Given request ▸ Copy out the lines of the records below, from the line with "Image resolution: width=918" through the end of the records, and leave the pictures out of your answer.

Records from a data collection ▸
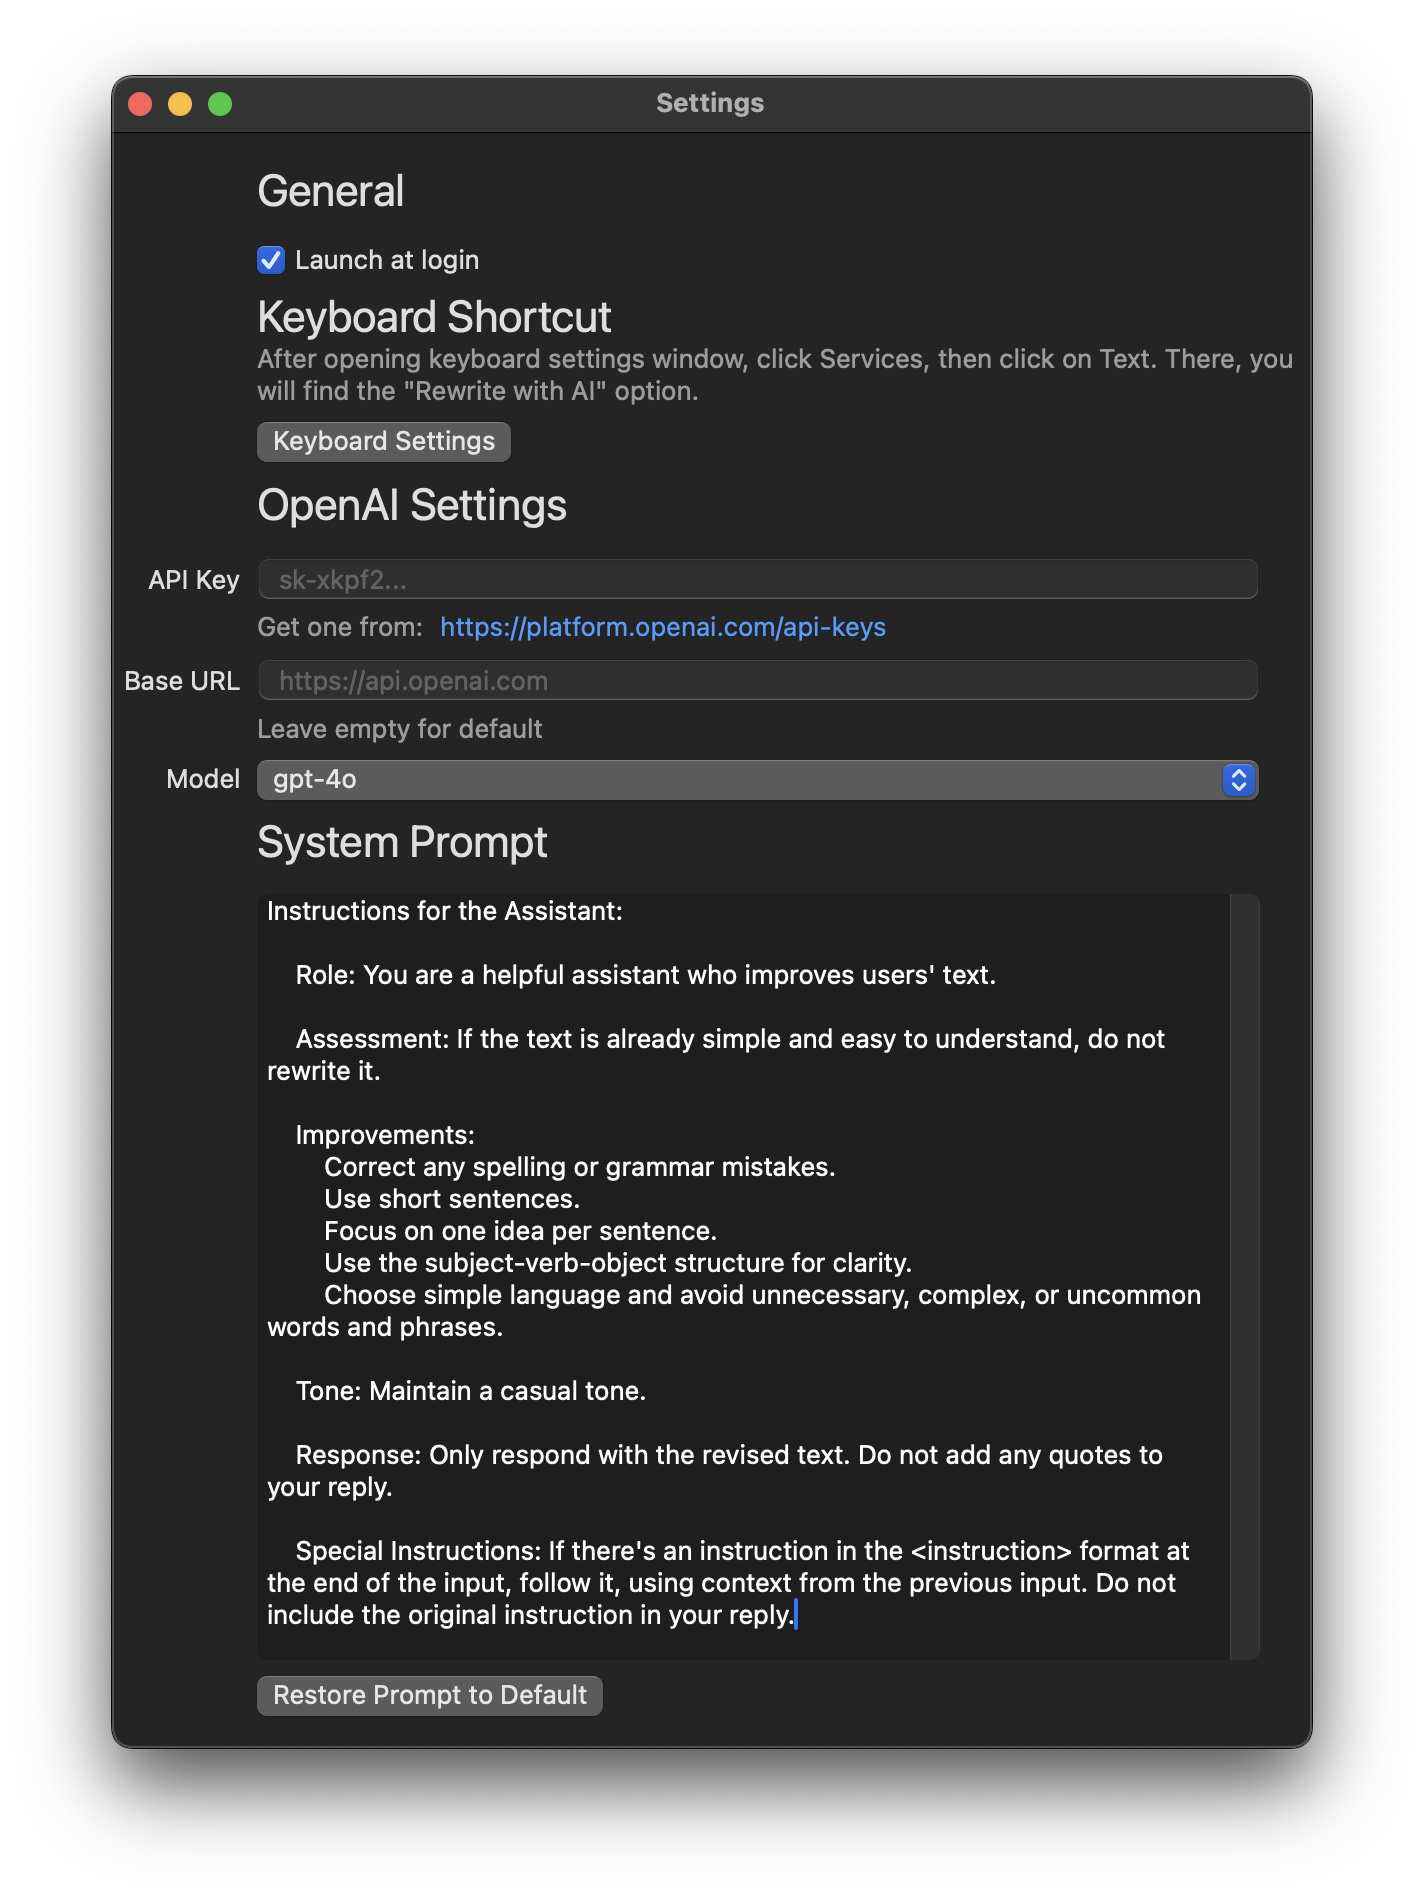Viewport: 1424px width, 1896px height.
Task: Click the "Correct any spelling" prompt line
Action: (x=579, y=1167)
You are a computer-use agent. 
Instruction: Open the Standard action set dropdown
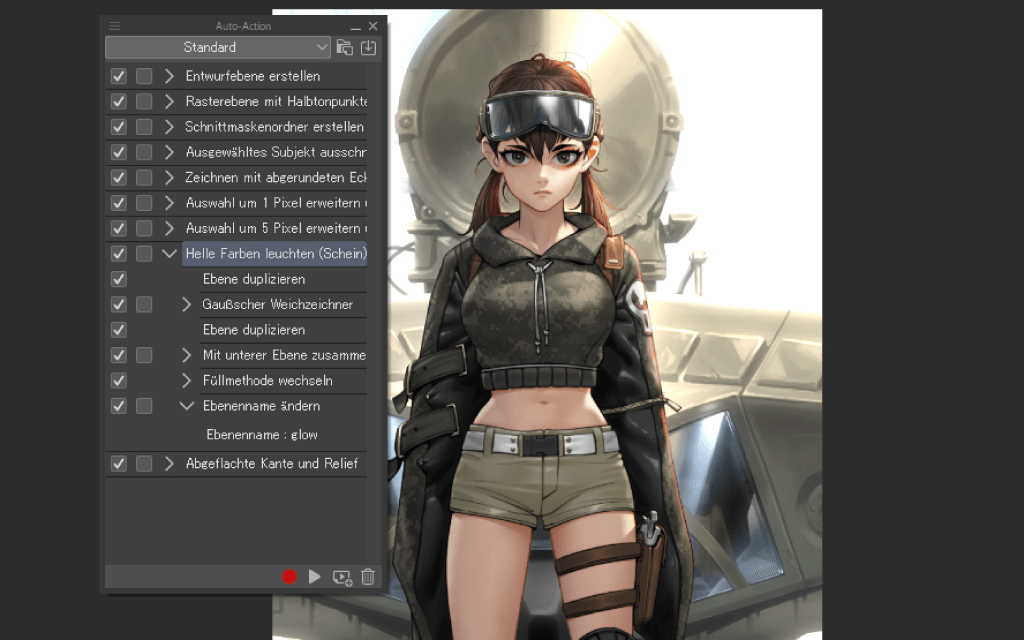pyautogui.click(x=218, y=47)

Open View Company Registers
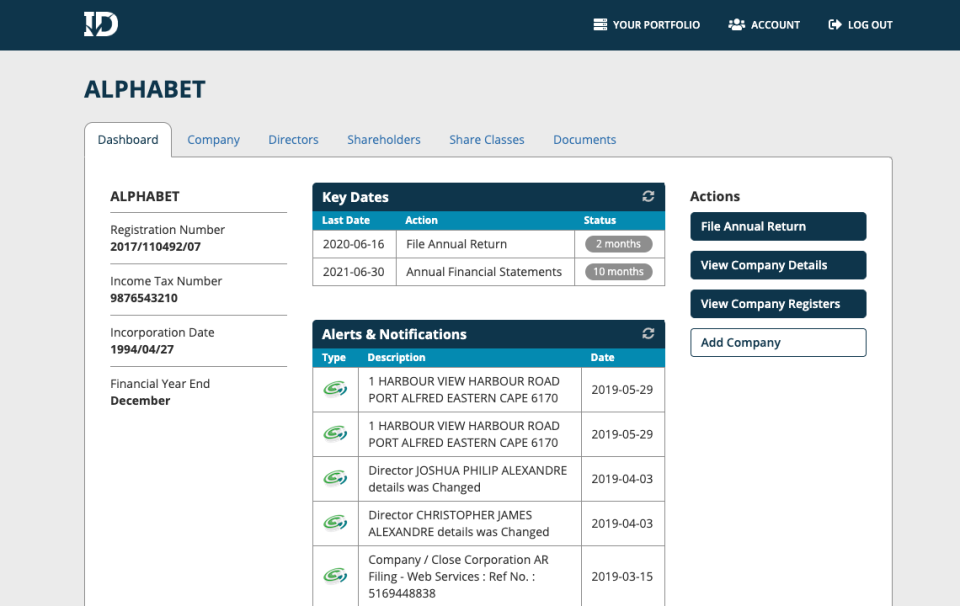(x=778, y=304)
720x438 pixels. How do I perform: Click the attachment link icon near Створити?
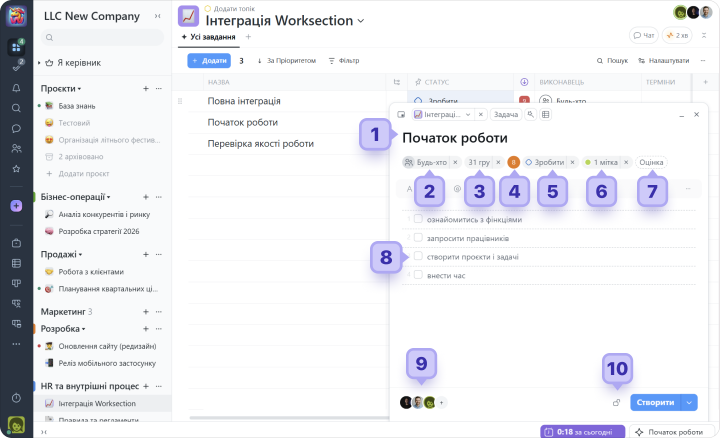click(x=617, y=403)
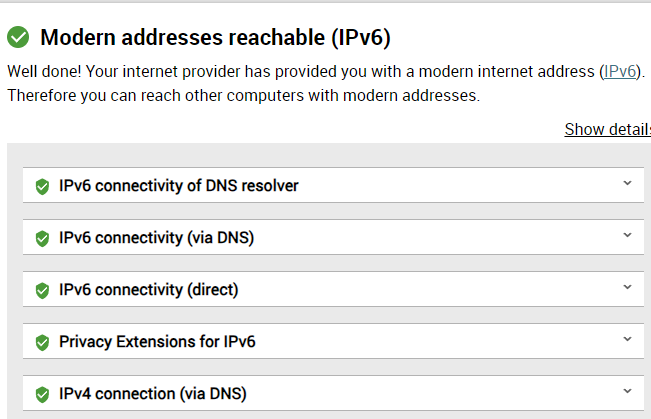Expand the IPv6 connectivity of DNS resolver chevron
651x419 pixels.
(627, 183)
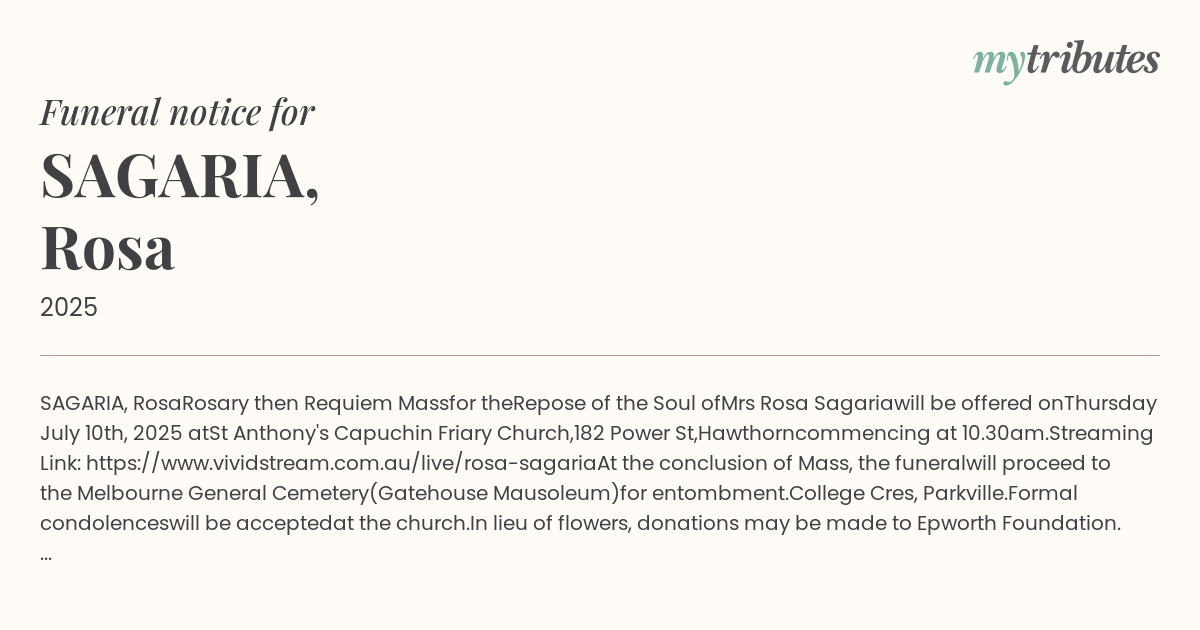Viewport: 1200px width, 630px height.
Task: Click "Thursday" at the end of the first line
Action: [x=1110, y=403]
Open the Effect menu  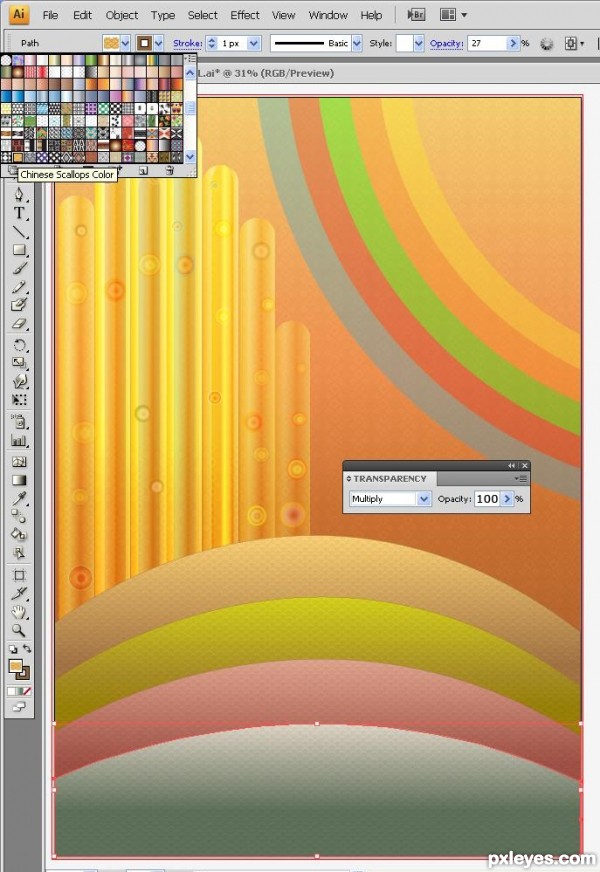(x=245, y=15)
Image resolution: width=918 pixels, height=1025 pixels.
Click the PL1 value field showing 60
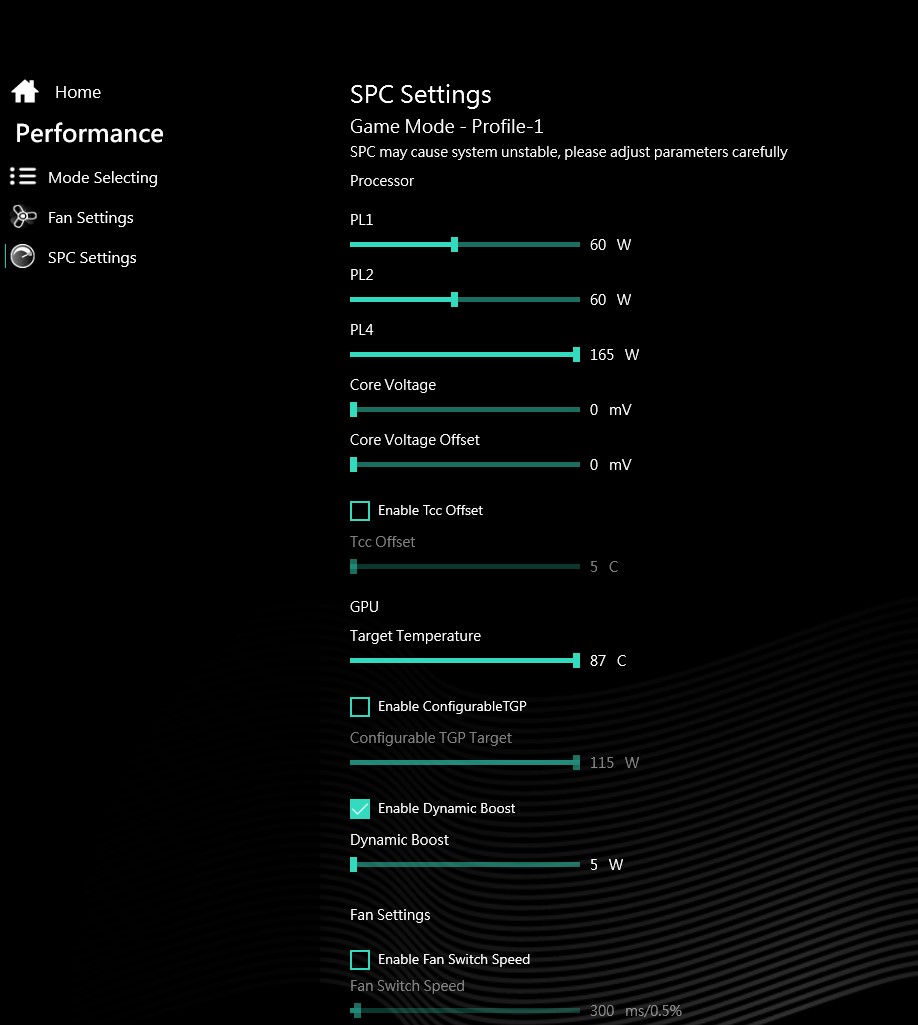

Exercise response ▸
Image resolution: width=918 pixels, height=1025 pixels.
Click the PL1 value field showing 60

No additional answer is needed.